Quatre juges de la HCC poursuivis pour saisine anticonstitutionnelle
Les poursuites annoncées contre quatre hauts conseillers constitutionnels trouvent leur origine dans une question strictement juridique : une requête déposée par un seul député pouvait-elle être examinée par la Haute Cour constitutionnelle (HCC) ? Selon la ministre de la Justice, Fanirisoa Ernaivo, les magistrats concernés sont soupçonnés d'avoir soutenu la recevabilité de la saisine introduite par le député Antoine Rajerison Randriamampianina. Une position que l'Exécutif estime contraire (…) - Politique
Les poursuites annoncées contre quatre hauts conseillers constitutionnels trouvent leur origine dans une question strictement juridique : une requête déposée par un seul député pouvait-elle être examinée par la Haute Cour constitutionnelle (HCC) ?
Selon la ministre de la Justice, Fanirisoa Ernaivo, les magistrats concernés sont soupçonnés d'avoir soutenu la recevabilité de la saisine introduite par le député Antoine Rajerison Randriamampianina. Une position que l'Exécutif estime contraire aux dispositions de la Constitution et qui constitue aujourd'hui le principal motif des poursuites engagées à leur encontre.
La requête du parlementaire visait à faire constater une défaillance de l'autorité militaire exercée par le président de la Refondation, le colonel Michaël Randrianirina, et à engager un mécanisme conduisant à son remplacement.
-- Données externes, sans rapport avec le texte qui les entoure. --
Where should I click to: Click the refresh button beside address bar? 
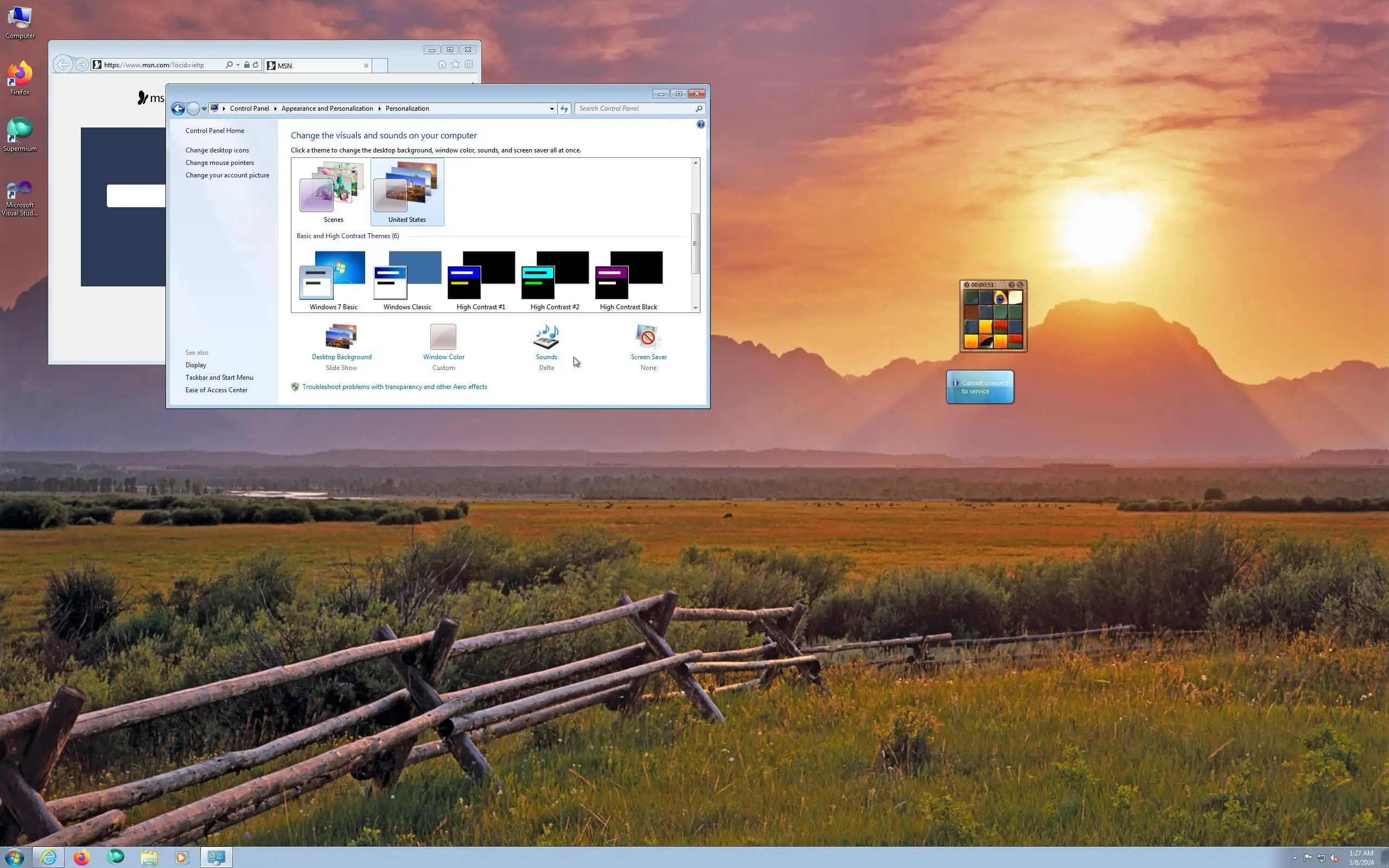(564, 108)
Toutefois, l'article 118 de la Constitution limite les personnes habilitées à saisir la Haute Cour constitutionnelle. Le texte dispose notamment qu'un chef d'institution ou le quart des membres composant l'une des Assemblées parlementaires peuvent déférer une affaire à la juridiction constitutionnelle.
Or, dans cette affaire, la saisine a été effectuée par un député agissant individuellement. Pour le ministère de la Justice, cette démarche ne remplissait donc pas les conditions exigées par la Constitution pour être examinée par la HCC.
D'après les informations communiquées par la garde des Sceaux, les débats au sein de la juridiction d'Ambohidahy auraient révélé une profonde division entre les membres de la Cour. Quatre juges auraient estimé que la requête pouvait être examinée, tandis que quatre autres auraient défendu son rejet pour irrecevabilité.
Cette égalité aurait placé le président de la HCC dans une position décisive. Son vote aurait finalement permis de faire prévaloir l'option de l'irrecevabilité, conduisant à la décision rendue par la Cour. Dans son arrêt, la HCC a effectivement considéré que la saisine ne correspondait à aucun des mécanismes prévus par la Constitution pour mettre fin aux fonctions du chef de l'État.
C'est précisément ce soutien présumé à l'examen de la requête qui vaut aujourd'hui à William Noelson, Rojoniaina Ranaivoson, Nandrasana Georges Merlin Rasolo et Antonia Rakotoniaina Raverohanitrambolatianiony d'être visés par une procédure judiciaire.
Au-delà de l'affrontement institutionnel qui se dessine, l'affaire soulève une interrogation de fond : jusqu'où peut aller l'interprétation des textes constitutionnels lorsqu'il s'agit d'une procédure susceptible d'affecter la continuité de l'État ? Pour le ministère de la Justice, la réponse est claire : les dispositions de l'article 118 ne laissaient aucune place à une saisine individuelle du député, ce qui rend incompréhensible le soutien que certains membres de la HCC auraient apporté à cette démarche.
Mais cette nouvelle « crise judiciaire » ne peut également que remettre en question la requête déposée par Siteny Randrianasoloniaiko, alors simple vice-président de l'Assemblée nationale, et non chef d'Institution au sens propre du terme, en octobre 2025, auprès de la HCC, relative au constat de vacance de poste d'Andry Rajoelina, à l'époque président de la République, et donc destitué de son poste.